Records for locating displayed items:
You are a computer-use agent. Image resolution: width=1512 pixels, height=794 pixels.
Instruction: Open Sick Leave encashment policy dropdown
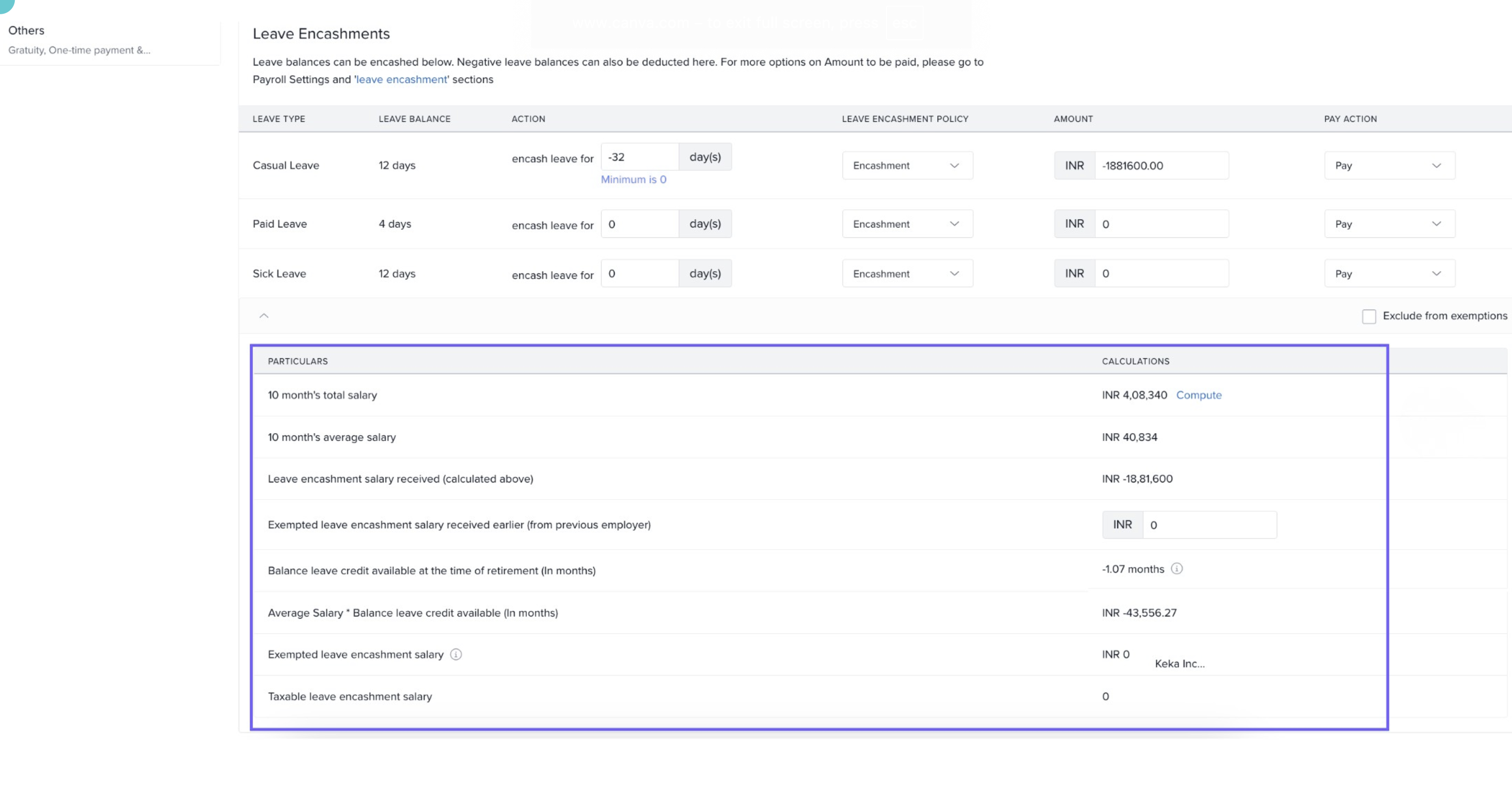pos(907,273)
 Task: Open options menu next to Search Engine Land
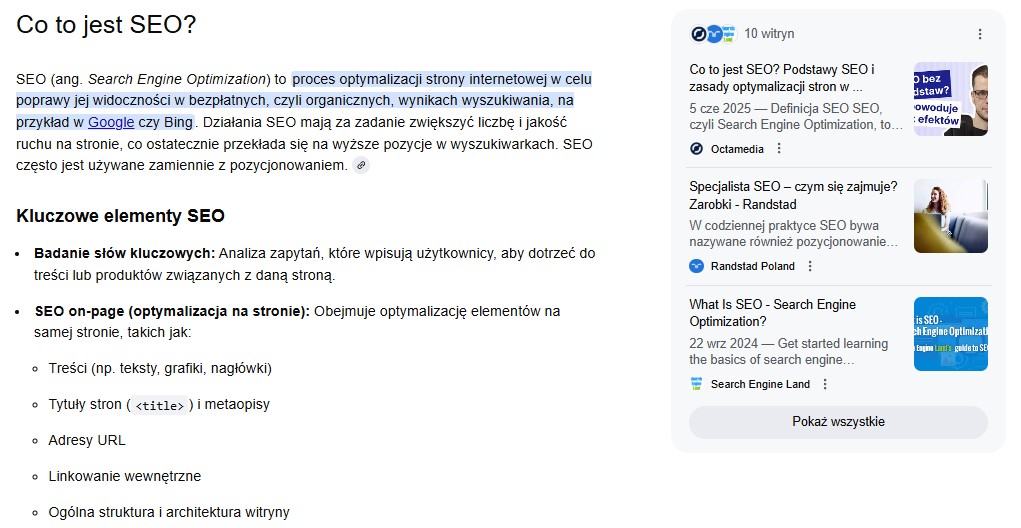[x=825, y=384]
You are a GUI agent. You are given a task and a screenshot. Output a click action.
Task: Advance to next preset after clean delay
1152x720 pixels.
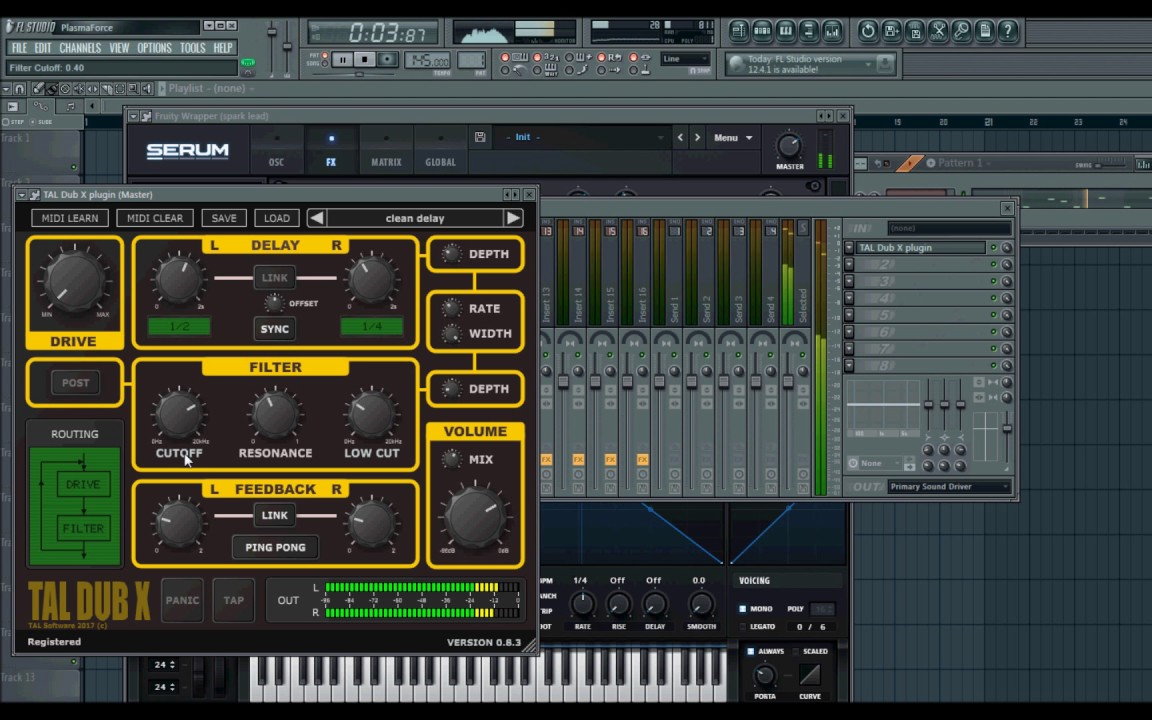[512, 218]
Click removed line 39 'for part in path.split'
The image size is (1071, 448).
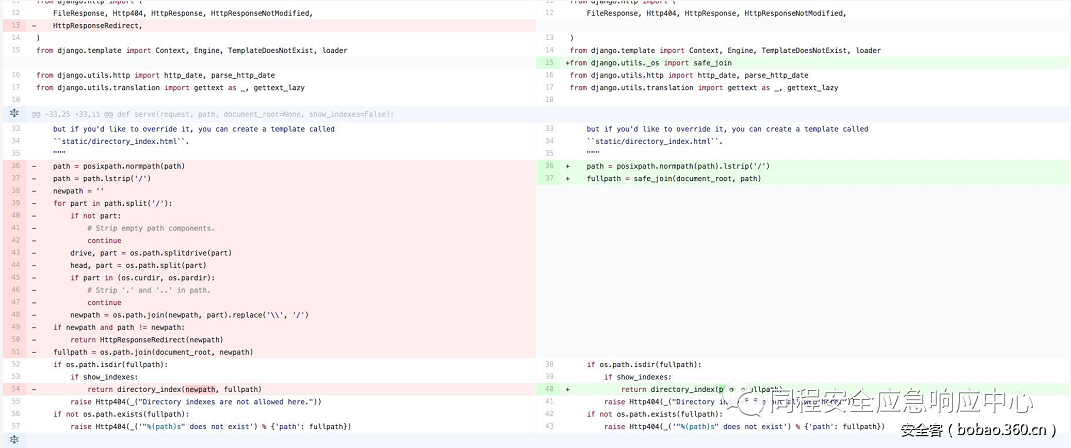click(112, 203)
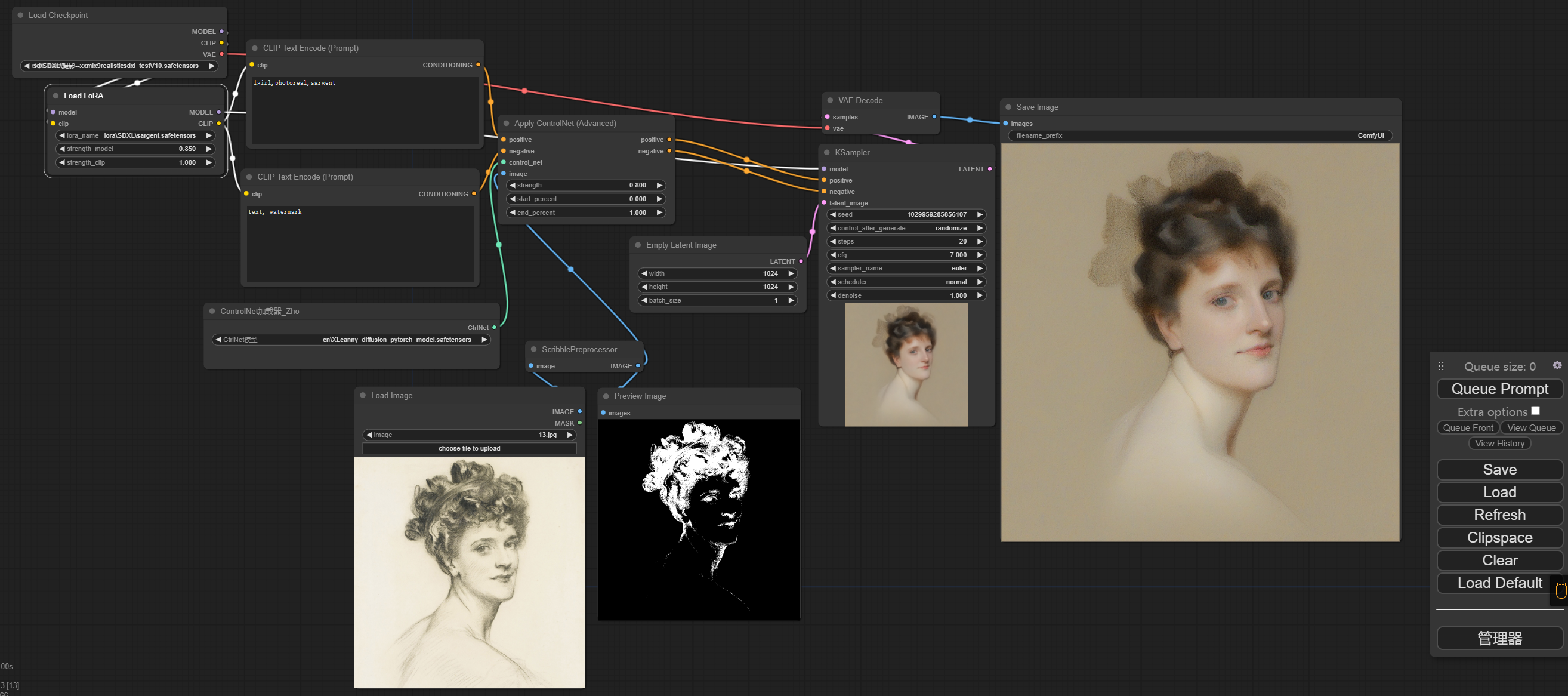Viewport: 1568px width, 696px height.
Task: Collapse the ScribblePreprocessor node dot
Action: tap(534, 349)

◆ **Your instructions**:
Copy the lines above word for word, leaving out the pictures.

◆ **Result of this exercise**:
You are a computer-use agent. Image resolution: width=1512 pixels, height=794 pixels.
Instruction: Open Sick Leave encashment policy dropdown
pos(907,273)
 Task: Open options menu next to Search Engine Land
[x=825, y=384]
You are a GUI agent. You are given a task and a screenshot. Output a click action.
Task: Advance to next preset after clean delay
1152x720 pixels.
[512, 218]
Click removed line 39 'for part in path.split'
The image size is (1071, 448).
click(112, 203)
Viewport: 1568px width, 696px height.
Task: Collapse the ScribblePreprocessor node dot
Action: tap(534, 349)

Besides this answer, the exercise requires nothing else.